Acid hydrolysis is the most common method, with sulfuric, hydrochloric, and phosphoric acid all being used (Hsu et al. 1996). Nitric and peracetic acid have also been used, but their method of action is not polysaccharide hydrolysis, but rather by fiber matrix degradation through lignin oxidation. Acid hydrolysis is typically carried out under conditions that maxi­mize hemicellulose hydrolysis and minimize cellulose degradation. The most widespread process is the use of dilute (less than 1% w/v) sulfuric acid in combination with heat and pressure. Dilute sulfuric acid is inexpensive and hydrolyzes the hemicellulose almost com­pletely, while degrading little of the cellulose. The drawbacks of this method are the demand for corrosion-resistant equipment and disposal of large amounts of gypsum generated during neutralization. Sulfuric acid pretreatment leaches toxic metal ions from the equipment and converts small amounts of glucose to hydroxymethyl furfural and xylose to furfural. Other inhibitors produced include oxidized phenolics from lignin degradation and acetic acid from xylan hydrolysis (van Walsum et al. 1996). Phosphoric acid is a weaker acid, causes few waste disposal problems, and can be used as a nutrient by yeast after neutralization with ammonia. However, phosphoric acid is about eight times as expensive as sulfuric acid.

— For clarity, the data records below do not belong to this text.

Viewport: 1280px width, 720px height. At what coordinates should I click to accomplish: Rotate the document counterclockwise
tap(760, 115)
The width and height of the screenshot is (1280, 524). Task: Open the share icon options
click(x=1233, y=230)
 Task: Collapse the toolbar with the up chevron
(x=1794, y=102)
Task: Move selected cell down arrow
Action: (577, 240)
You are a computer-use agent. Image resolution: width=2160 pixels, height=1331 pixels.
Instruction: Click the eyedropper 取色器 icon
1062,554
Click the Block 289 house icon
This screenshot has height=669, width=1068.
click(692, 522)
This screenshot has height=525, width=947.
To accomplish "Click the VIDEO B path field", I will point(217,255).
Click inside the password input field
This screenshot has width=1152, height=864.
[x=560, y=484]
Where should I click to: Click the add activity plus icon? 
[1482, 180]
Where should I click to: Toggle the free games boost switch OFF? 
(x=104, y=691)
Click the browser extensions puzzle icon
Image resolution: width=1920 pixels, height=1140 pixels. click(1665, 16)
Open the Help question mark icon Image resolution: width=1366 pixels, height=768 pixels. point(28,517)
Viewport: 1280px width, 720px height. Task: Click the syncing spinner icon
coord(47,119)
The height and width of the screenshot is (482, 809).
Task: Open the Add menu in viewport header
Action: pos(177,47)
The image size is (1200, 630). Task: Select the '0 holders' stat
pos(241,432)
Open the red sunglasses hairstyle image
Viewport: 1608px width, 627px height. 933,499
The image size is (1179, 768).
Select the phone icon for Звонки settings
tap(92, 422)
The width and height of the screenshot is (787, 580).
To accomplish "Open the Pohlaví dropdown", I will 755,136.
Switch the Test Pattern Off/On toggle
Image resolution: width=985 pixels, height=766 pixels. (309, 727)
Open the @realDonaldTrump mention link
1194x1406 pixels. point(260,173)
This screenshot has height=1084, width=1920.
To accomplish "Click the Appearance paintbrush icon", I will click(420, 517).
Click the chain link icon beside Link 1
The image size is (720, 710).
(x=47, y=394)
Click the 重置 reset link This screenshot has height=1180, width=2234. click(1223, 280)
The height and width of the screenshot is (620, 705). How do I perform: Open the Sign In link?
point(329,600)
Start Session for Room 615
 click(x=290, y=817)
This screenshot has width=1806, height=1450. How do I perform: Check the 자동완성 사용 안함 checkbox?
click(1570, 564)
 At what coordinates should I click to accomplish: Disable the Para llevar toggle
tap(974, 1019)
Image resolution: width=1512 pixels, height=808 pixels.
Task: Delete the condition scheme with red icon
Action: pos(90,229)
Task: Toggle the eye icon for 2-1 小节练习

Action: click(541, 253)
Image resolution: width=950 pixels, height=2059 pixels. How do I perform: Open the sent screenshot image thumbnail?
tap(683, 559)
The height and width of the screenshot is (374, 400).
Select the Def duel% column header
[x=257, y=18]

Pretreatment with lime at elevated temperatures has recently been developed as an alterna­tive pretreatment. Chang and coworkers demonstrated that pretreating switchgrass with 0.1 g Ca(OH)2)g dry biomass at 100°C or 120°C for 2 hours removed 29% of the lignin while hydrolyzing only 10% of the cellulose and about 27% of the xylan (Chang et al. 1996). The xylan and cellulose contents of the original biomass were about 21% and 37% (w/w), respec­tively. Accounting for the loss of xylan in the pretreatment, the xylan hydrolysis was near 100% theoretical after treatment with commercial cellulase preparations. Xylan hydrolysis was probably enhanced through the alkaline deacetylation of the hemicellulose. Removing the ester-linked groups greatly enhances the digestibility of the xylan by exposing the xylan backbone to enzyme hydrolysis. Although lime pretreatment gave high yields and excellent digestibility, the sugar loss during the pretreatment process was significant, with 10% of the cellulose and 27% of the xylan lost to the liquid stream.

In addition to the already mentioned methods, other pretreatment methods have been used, including steam explosion, acid catalyzed steam explosion, ammonia fiber explosion, organic solvents, supercritical fluid, irradiation, oxidizing agents, alkali, liquid hot water, ammonia recycled percolation, and ammonia-hydrogen peroxide percolation (Iyer et al. 1996; Kim and Lee 1996).